### What you will do
1 – Reproduce, in the floating-point storage text, everything from "With all these" down to "one digit: D0.".
2 – According to the floating-point storage text, why do computers with an exponent base greater than 2 never apply digit hiding?

### Page text
○ ○ ○ ○

With all these data we can perform calculations about several properties of the numeric value storage, like:
minimum non-zero value that can be stored,
minimum normalized non-zero value that can be stored,
maximum value that can be stored,
several types of accuracy.

In many computers the integral part consists of only one digit. Then k = 0 and the integral part becomes D0. Then normalization means that this single digit is not zero. In this document only these computers are dealt with. So the symbol k will be used seldomly.

So in the following discussion the integral part consists of only one digit: D0.

Back to contents

### NORMALIZATION WITH(-OUT) BIT-HIDING

A binary computer is a computer operating with exponent base 2. At present the most of them apply digit hiding, i.e bit hiding. This mechanism was invented by Digital Equipmet Corporation, refined and redefined by Intel and standardized by an IEEE committee under the number 754.

In this mechanism at first the coefficient is moulded (see below) such that its most significant bit (which often is the only bit in the integral part) is always one, except when the whole numeric value is zero. Then this bit is hidden, which means it is removed from the bit pattern only to become imaginary and to be assumed 1 always.

The moulding operation is called 'normalization'. Bit hiding makes it obligatory since the bit is always assumed to be 1 (except when the exponent value is at its smallest for the zero value).

Computers with an exponent base greater than 2 are not able to hide a digit since the actual value of that digit would get lost. So they never apply hiding.

○ ○ ○ ○

### Material provided
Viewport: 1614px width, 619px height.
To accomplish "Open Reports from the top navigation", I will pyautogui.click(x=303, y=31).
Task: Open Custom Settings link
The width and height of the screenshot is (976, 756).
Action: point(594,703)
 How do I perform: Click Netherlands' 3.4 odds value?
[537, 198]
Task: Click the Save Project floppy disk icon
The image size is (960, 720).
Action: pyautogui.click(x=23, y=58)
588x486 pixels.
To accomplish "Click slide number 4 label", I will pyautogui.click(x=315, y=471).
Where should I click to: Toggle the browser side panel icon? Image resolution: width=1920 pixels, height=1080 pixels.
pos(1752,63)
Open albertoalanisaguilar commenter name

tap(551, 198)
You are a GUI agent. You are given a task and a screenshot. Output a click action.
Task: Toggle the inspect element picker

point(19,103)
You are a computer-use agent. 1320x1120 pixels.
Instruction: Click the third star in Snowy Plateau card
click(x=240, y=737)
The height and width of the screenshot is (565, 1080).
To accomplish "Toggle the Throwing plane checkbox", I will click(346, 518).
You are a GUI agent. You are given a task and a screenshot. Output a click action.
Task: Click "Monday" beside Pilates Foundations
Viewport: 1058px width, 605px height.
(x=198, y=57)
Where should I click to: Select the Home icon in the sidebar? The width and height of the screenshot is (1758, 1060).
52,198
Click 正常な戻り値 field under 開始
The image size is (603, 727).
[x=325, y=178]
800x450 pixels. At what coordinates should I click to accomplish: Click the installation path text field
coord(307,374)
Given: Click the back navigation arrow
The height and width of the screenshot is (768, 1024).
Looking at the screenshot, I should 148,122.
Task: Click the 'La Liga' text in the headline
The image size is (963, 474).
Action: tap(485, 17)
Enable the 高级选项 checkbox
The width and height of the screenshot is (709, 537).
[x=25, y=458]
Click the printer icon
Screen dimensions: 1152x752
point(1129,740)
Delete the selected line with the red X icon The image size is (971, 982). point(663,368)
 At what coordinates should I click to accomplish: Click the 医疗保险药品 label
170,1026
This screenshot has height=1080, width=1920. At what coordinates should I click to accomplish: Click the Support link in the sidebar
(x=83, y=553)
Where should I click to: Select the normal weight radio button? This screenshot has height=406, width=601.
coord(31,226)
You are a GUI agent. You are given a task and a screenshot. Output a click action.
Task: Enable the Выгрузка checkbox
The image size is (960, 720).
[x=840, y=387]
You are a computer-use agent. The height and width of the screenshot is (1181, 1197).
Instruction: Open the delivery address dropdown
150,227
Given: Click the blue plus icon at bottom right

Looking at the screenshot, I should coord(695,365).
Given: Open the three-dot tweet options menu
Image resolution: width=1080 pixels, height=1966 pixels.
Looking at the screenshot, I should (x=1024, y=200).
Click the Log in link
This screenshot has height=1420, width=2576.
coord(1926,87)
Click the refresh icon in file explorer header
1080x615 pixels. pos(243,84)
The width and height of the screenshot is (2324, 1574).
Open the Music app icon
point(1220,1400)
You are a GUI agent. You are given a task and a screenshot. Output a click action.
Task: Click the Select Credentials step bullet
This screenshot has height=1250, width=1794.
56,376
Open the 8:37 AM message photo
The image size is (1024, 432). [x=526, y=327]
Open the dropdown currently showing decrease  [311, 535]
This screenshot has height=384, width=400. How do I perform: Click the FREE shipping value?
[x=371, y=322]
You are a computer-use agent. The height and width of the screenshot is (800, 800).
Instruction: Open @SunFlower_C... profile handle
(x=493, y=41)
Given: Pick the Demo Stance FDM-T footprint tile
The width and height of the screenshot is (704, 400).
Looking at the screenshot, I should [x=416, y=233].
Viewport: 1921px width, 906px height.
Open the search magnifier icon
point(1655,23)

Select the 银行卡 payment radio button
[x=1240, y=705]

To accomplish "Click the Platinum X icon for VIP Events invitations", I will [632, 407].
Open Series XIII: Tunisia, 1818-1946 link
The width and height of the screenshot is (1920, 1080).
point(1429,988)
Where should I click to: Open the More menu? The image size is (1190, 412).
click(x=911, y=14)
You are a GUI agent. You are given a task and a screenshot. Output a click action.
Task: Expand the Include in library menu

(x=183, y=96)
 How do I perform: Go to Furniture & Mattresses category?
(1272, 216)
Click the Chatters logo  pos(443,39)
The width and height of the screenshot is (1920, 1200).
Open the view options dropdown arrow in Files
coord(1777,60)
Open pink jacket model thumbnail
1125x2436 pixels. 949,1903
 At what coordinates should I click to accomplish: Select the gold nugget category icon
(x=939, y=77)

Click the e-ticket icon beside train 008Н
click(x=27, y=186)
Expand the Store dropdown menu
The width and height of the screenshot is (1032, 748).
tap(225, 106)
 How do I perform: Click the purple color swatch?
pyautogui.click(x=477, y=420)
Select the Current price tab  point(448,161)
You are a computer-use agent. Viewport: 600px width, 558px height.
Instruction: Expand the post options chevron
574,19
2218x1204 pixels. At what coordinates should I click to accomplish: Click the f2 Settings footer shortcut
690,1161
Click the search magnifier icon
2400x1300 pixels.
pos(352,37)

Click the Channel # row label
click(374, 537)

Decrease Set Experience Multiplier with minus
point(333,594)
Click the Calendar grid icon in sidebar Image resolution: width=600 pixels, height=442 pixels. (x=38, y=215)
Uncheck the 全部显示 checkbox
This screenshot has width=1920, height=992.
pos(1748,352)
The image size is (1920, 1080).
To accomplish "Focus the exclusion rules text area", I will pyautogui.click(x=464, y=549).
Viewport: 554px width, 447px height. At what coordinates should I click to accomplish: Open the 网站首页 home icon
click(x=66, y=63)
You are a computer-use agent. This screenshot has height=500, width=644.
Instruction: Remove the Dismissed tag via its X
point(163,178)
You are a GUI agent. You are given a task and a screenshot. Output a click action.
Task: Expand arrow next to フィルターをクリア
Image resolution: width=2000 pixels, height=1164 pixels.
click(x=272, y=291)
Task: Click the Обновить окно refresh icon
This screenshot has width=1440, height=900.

○ ○ ○ ○

### Expected outputs
1 –
With all these data we can perform calculations about several properties of the numeric value storage, like:
minimum non-zero value that can be stored,
minimum normalized non-zero value that can be stored,
maximum value that can be stored,
several types of accuracy.

In many computers the integral part consists of only one digit. Then k = 0 and the integral part becomes D0. Then normalization means that this single digit is not zero. In this document only these computers are dealt with. So the symbol k will be used seldomly.

So in the following discussion the integral part consists of only one digit: D0.

2 – Such computers cannot hide a digit because the actual value of that digit would get lost.